143 milioni alla sanità siciliana. 8,3 vanno all’Asp 8 di Siracusa

Arriva alla sanità’ siciliana l’ultima tranche del mutuo stipulato in estate per pagare i debiti. Si tratta degli ultimi 143 milioni di euro che andranno nelle casse delle Asp e degli ospedali autonomi. Per limitare il ricorso alle banche venerdì è stato firmato un decreto che stanzia complessivamente 660 milioni. Si chiude così la prima fase del cosiddette decreto Salva-imprese: il top, 34 milioni, andrà alla Asp di Palermo, e 18,7 milioni andranno a quella di Messina. Le Asp di Enna e Catania riceveranno poco meno di 8 milioni ciascuna.
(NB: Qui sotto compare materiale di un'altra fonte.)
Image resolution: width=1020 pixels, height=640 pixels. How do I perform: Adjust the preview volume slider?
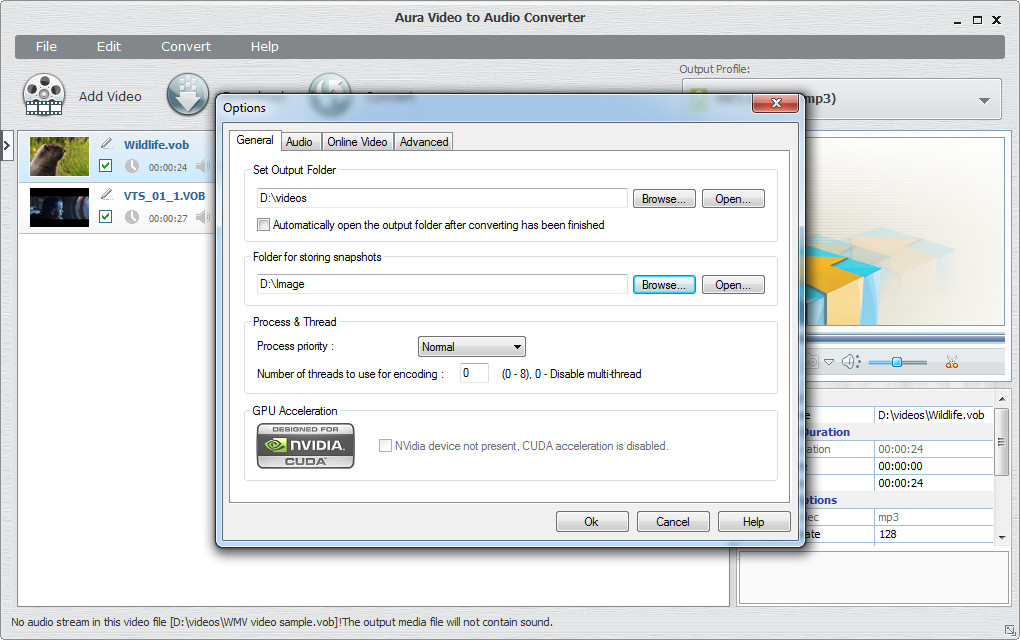click(x=897, y=362)
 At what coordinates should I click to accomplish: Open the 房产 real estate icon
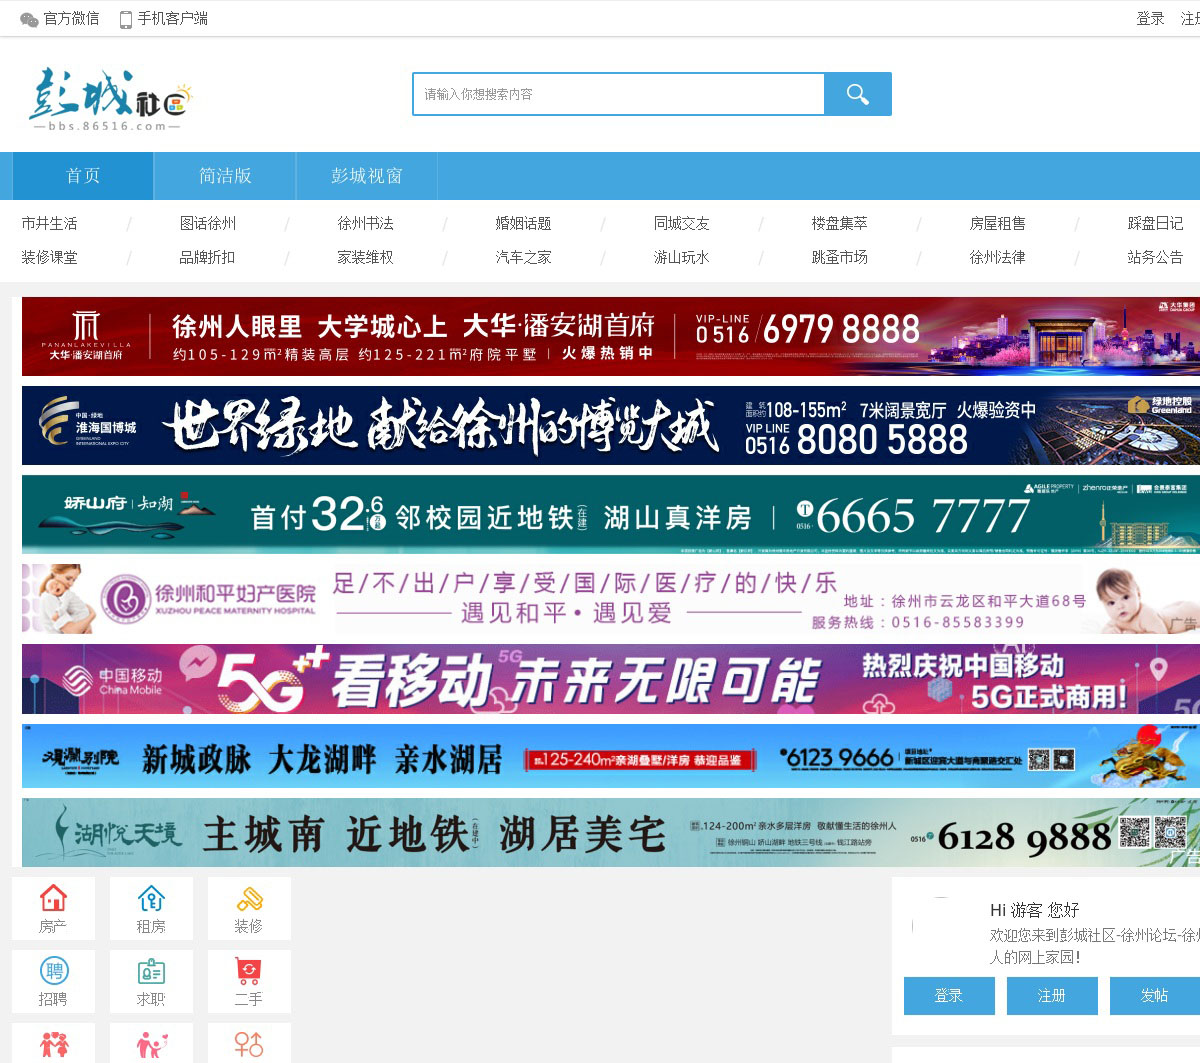pos(53,908)
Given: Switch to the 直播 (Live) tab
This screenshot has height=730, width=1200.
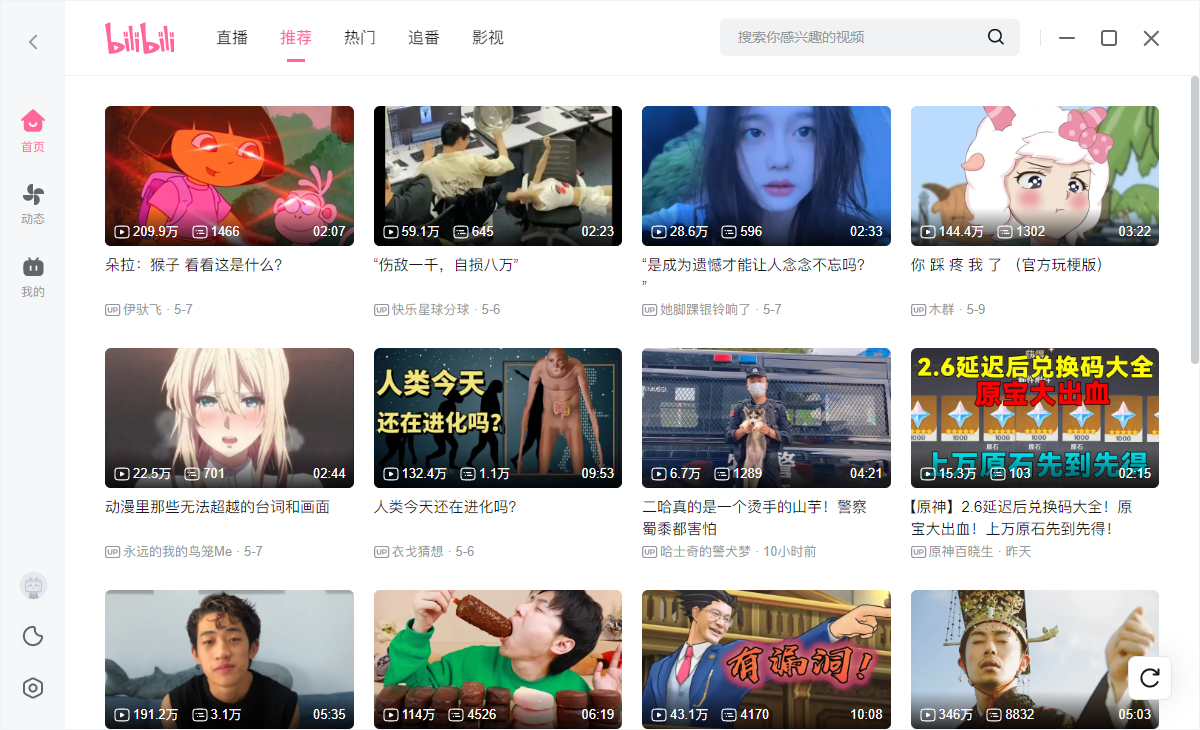Looking at the screenshot, I should (231, 36).
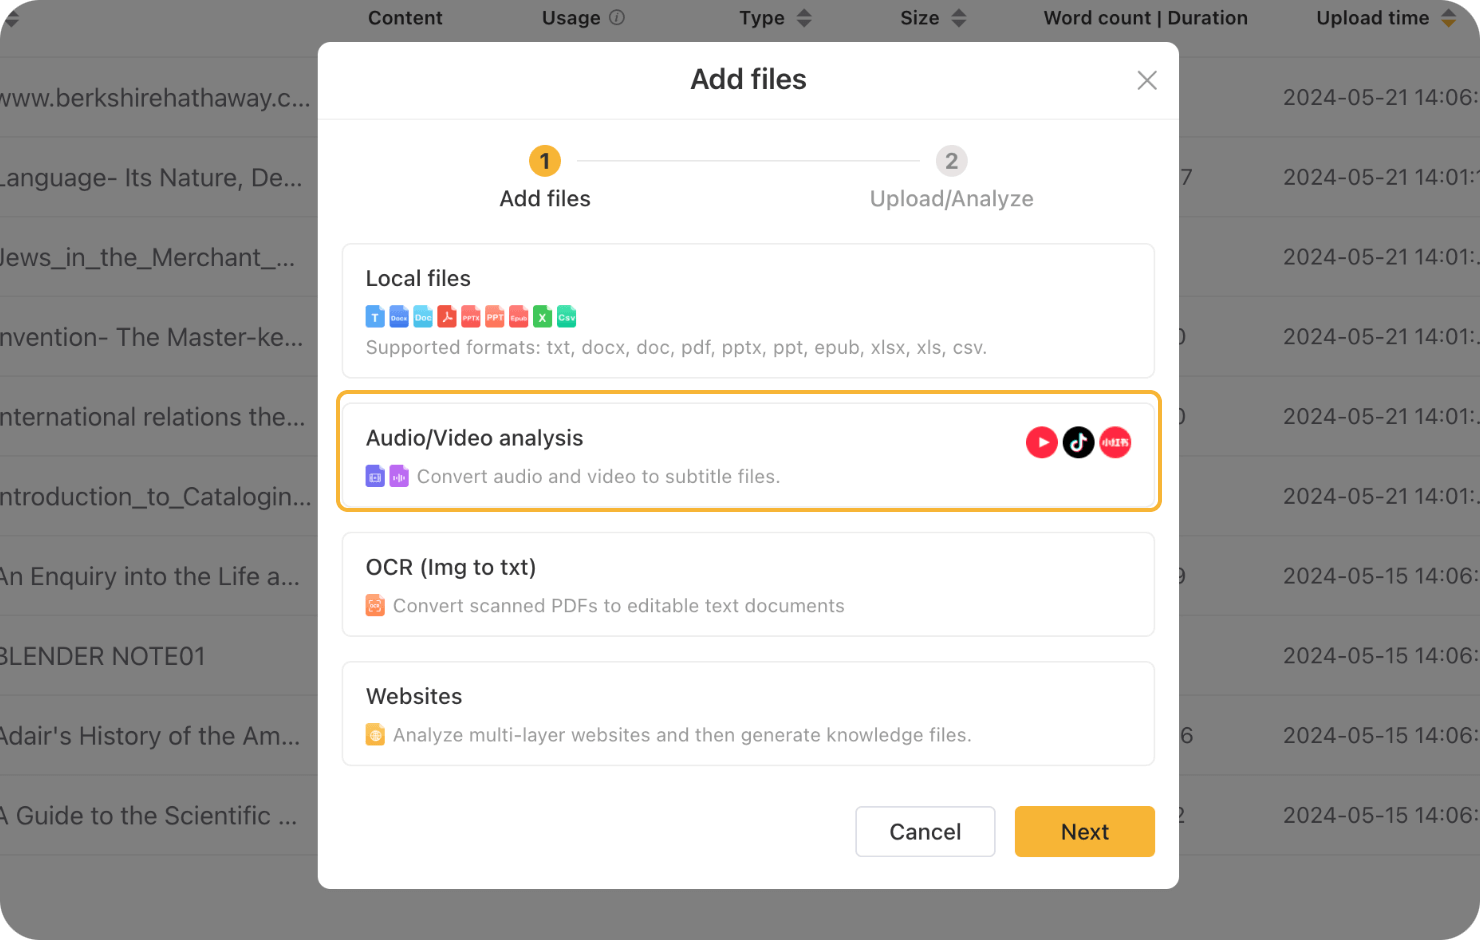Click the yellow Next button
The image size is (1480, 940).
pyautogui.click(x=1084, y=832)
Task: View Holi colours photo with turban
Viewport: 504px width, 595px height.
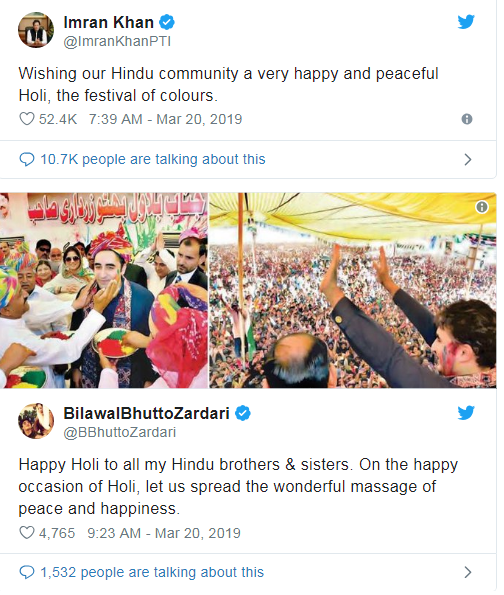Action: [104, 291]
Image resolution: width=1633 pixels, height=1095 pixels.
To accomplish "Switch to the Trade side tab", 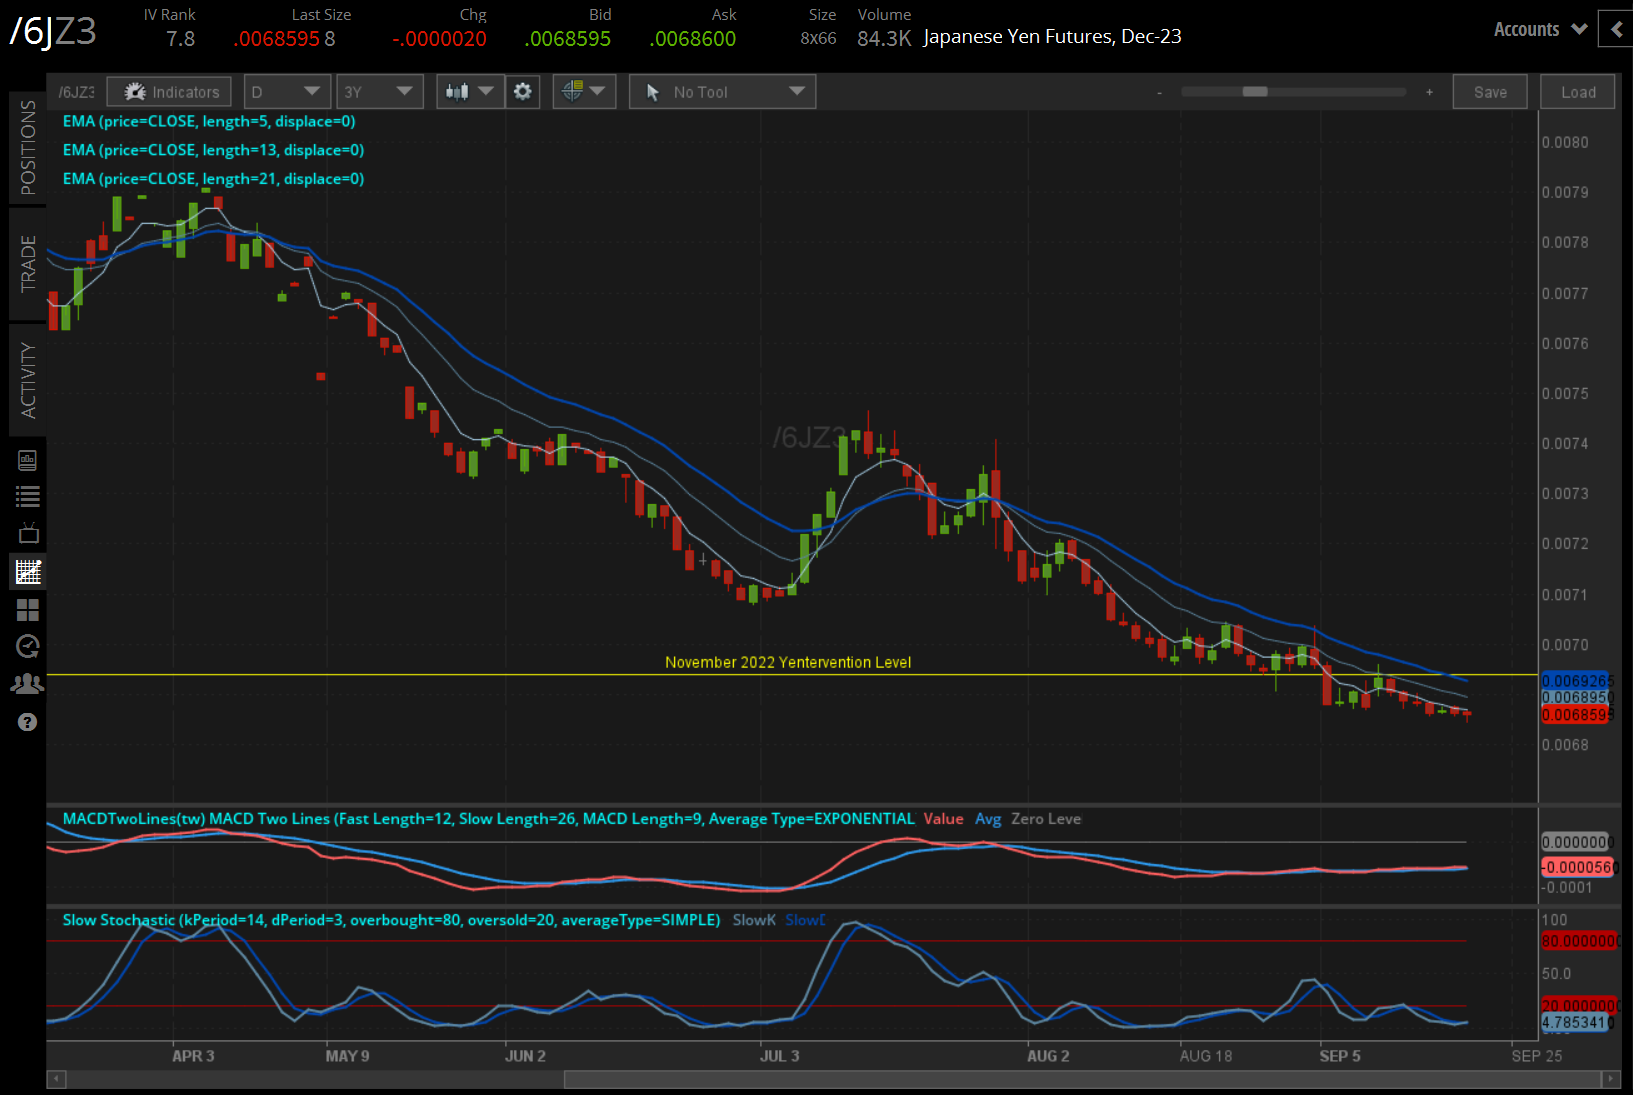I will click(28, 264).
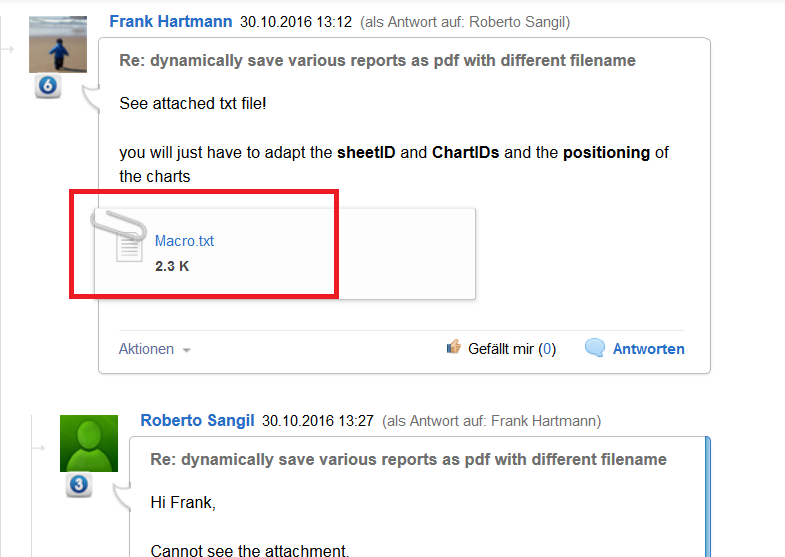Viewport: 785px width, 557px height.
Task: Click the title of Roberto Sangil's reply
Action: coord(408,459)
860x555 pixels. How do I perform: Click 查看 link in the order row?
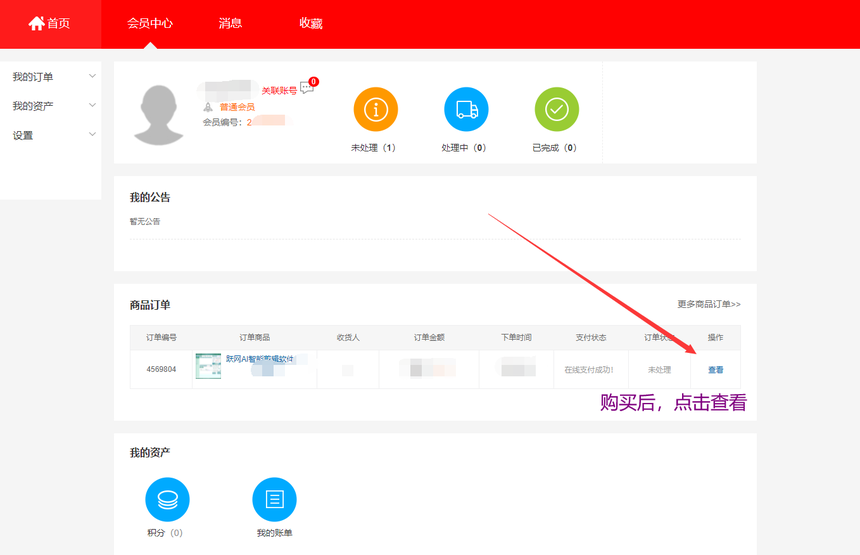click(715, 370)

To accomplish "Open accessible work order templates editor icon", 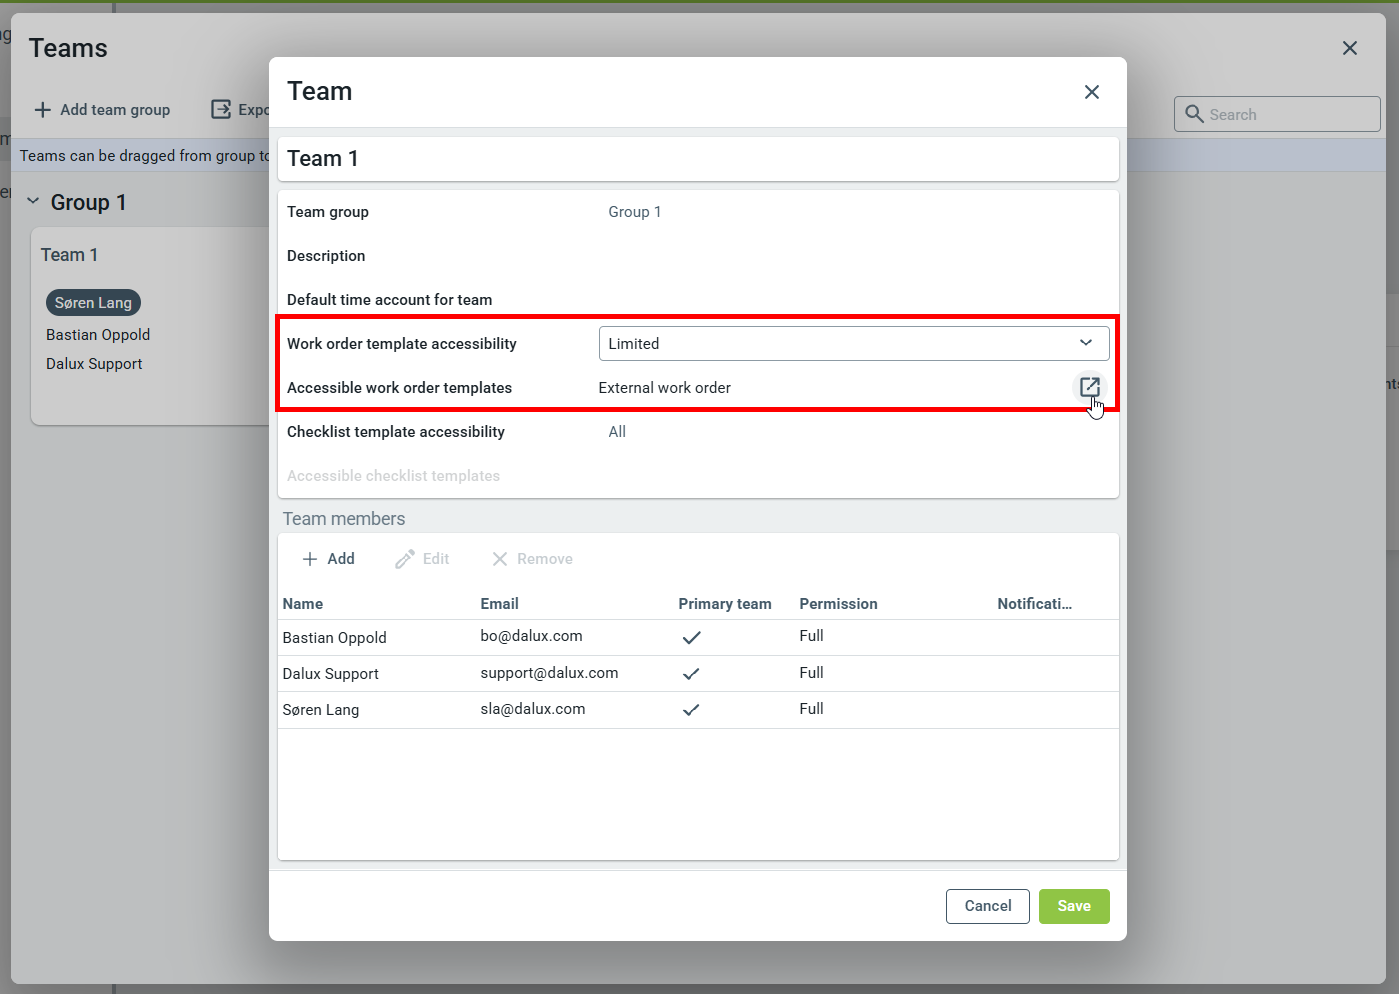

A quella di Agrigento vanno 12,8 milioni e alla Asp di Siracusa 8,3. Il resto va diviso fra le ultime Asp: 7,4 milioni a quella di Trapani, 5,7 a quella di Ragusa, 4,3 a quella nissena.Al Policlinico di Messina vanno 12 milioni, a quello di Catania 10,4 e a quello di Palermo 2,1. Per quanto riguarda gli ospedali, 4,6 milioni al Garibaldi di Catania, 3,8 al Villa Sofia di Palermo e 3,2 al Civico di Palermo. Il Cannizzaro non riceverà nulla perchè aveva avuto somme in più col primo stanziamento e al Papardo di Messina vanno 53 mila euro. Si tratta di somme con cui Asp e ospedali salderanno gli ultimi debiti certificati l’anno scorso. Discorso a parte merita invece l’altro indebitamento di due miliardi che il Governo regionale E’ pronto a stipulare per coprire altri debiti delle Asp. Non tutti all’Ars sono d’accordo a dare il via libera. Altri 70 milioni l’anno da caricare sul bilancio regionale per trent’anni.